Aquellas palabras pronunciadas con tono grave, parecieron crear momentáneamente una imagen material, ante los turbados ojos de Mrs. Montgomery. Ella lo comprendió durante un instante, y luego se desvió.
—¡Usted me angustia! —exclamó—. Después de todo, es mi hermano; y sus talentos… Sus talentos. —Al llegar aquí su voz se quebró, y antes de que el doctor lo advirtiese se había echado a llorar.
—Sus talentos son de primera —dijo el médico—. Tenemos que hallar el campo adecuado para ellos. —Y le aseguró, con todo respeto, la pena que le había causado el haberla trastornado así—. Lo he hecho por mi pobre Catherine —continuó—. Tiene que conocerla y entonces verá.
Mrs.

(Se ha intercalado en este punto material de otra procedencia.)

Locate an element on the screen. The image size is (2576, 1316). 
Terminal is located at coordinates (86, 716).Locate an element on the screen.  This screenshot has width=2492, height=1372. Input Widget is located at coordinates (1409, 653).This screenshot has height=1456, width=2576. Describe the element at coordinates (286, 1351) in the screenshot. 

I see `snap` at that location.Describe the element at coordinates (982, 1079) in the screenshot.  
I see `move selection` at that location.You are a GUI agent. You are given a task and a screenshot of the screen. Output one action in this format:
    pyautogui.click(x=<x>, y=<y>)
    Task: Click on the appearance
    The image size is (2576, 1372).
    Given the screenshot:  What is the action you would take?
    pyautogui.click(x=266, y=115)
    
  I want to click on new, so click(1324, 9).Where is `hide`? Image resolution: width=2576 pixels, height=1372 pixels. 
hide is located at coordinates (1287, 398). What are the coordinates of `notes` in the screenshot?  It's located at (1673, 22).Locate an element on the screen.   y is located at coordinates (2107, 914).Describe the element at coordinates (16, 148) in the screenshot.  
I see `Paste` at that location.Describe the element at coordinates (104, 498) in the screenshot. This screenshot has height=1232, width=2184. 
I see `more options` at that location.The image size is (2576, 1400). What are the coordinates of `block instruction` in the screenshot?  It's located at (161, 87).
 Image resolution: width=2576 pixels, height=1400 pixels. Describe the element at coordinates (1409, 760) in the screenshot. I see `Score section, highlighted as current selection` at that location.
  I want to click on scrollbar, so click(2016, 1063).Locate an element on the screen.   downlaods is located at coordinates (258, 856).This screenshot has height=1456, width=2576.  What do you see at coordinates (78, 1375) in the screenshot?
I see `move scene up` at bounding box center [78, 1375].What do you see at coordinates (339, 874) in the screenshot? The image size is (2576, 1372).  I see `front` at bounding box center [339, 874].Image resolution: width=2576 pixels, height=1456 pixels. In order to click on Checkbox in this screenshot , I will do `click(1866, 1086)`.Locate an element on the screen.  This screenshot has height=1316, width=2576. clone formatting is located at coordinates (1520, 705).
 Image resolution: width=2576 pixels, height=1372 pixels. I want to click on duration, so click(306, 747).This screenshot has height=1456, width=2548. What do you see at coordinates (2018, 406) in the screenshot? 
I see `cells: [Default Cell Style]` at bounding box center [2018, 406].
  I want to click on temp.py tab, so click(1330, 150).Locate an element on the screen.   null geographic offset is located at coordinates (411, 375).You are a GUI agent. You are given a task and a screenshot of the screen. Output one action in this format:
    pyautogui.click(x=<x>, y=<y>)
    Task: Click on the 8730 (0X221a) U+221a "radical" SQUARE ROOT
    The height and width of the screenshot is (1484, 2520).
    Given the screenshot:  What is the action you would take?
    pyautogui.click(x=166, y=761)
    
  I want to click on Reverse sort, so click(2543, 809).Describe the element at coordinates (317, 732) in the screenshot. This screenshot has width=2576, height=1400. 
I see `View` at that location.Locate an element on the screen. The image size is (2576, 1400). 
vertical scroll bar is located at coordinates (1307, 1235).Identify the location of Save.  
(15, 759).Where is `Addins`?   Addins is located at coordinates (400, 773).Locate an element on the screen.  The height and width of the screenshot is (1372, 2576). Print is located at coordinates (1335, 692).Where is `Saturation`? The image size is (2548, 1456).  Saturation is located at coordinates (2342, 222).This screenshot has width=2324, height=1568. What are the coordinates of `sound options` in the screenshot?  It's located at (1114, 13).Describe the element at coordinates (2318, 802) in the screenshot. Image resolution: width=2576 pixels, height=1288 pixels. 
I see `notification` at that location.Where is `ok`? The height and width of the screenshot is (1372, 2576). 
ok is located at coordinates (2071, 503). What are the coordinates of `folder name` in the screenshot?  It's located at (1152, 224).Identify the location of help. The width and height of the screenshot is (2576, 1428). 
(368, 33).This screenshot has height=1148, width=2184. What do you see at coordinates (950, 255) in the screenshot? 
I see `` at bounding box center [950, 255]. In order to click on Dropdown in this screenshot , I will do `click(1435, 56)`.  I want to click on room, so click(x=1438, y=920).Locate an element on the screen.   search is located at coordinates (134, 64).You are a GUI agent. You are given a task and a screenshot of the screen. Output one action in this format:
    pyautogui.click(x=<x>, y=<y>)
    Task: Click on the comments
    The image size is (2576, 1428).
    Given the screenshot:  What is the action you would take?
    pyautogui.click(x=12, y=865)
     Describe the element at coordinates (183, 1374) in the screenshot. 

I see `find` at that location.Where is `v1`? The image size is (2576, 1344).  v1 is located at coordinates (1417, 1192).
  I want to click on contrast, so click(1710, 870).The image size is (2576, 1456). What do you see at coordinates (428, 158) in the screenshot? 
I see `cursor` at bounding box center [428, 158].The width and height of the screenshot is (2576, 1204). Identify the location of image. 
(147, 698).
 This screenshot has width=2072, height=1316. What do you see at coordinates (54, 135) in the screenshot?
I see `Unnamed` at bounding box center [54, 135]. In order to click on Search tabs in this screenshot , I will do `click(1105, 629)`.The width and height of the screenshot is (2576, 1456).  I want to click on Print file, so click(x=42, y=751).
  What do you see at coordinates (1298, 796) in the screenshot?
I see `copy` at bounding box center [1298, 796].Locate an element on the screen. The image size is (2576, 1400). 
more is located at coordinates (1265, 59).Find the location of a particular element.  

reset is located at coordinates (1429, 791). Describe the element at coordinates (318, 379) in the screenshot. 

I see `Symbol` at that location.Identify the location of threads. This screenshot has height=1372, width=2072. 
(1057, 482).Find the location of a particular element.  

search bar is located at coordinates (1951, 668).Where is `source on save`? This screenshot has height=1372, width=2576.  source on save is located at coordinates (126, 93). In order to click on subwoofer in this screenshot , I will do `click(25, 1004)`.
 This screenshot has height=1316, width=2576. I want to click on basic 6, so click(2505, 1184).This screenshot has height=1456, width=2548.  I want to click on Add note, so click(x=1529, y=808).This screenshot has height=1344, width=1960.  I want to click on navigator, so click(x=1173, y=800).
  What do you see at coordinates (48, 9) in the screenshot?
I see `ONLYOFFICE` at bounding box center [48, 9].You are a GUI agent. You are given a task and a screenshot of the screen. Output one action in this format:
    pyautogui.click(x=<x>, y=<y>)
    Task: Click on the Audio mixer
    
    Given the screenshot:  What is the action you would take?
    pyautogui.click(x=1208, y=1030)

Montgomery se limpió las lágrimas, y enrojeció por haberlas derramado.
—Me gustaría mucho conocer a su hija —repuso; y luego, en un instante—: ¡No consienta que se case con él!
El doctor Sloper salió sintiendo que en sus oídos resonaban las palabras: "¡No consienta que se case con él! Le proporcionaban la satisfacción moral de que había hablado, y las valoraba tanto más, porque evidentemente le habían costado mucho al orgullo familiar de la pobre Mrs. Montgomery.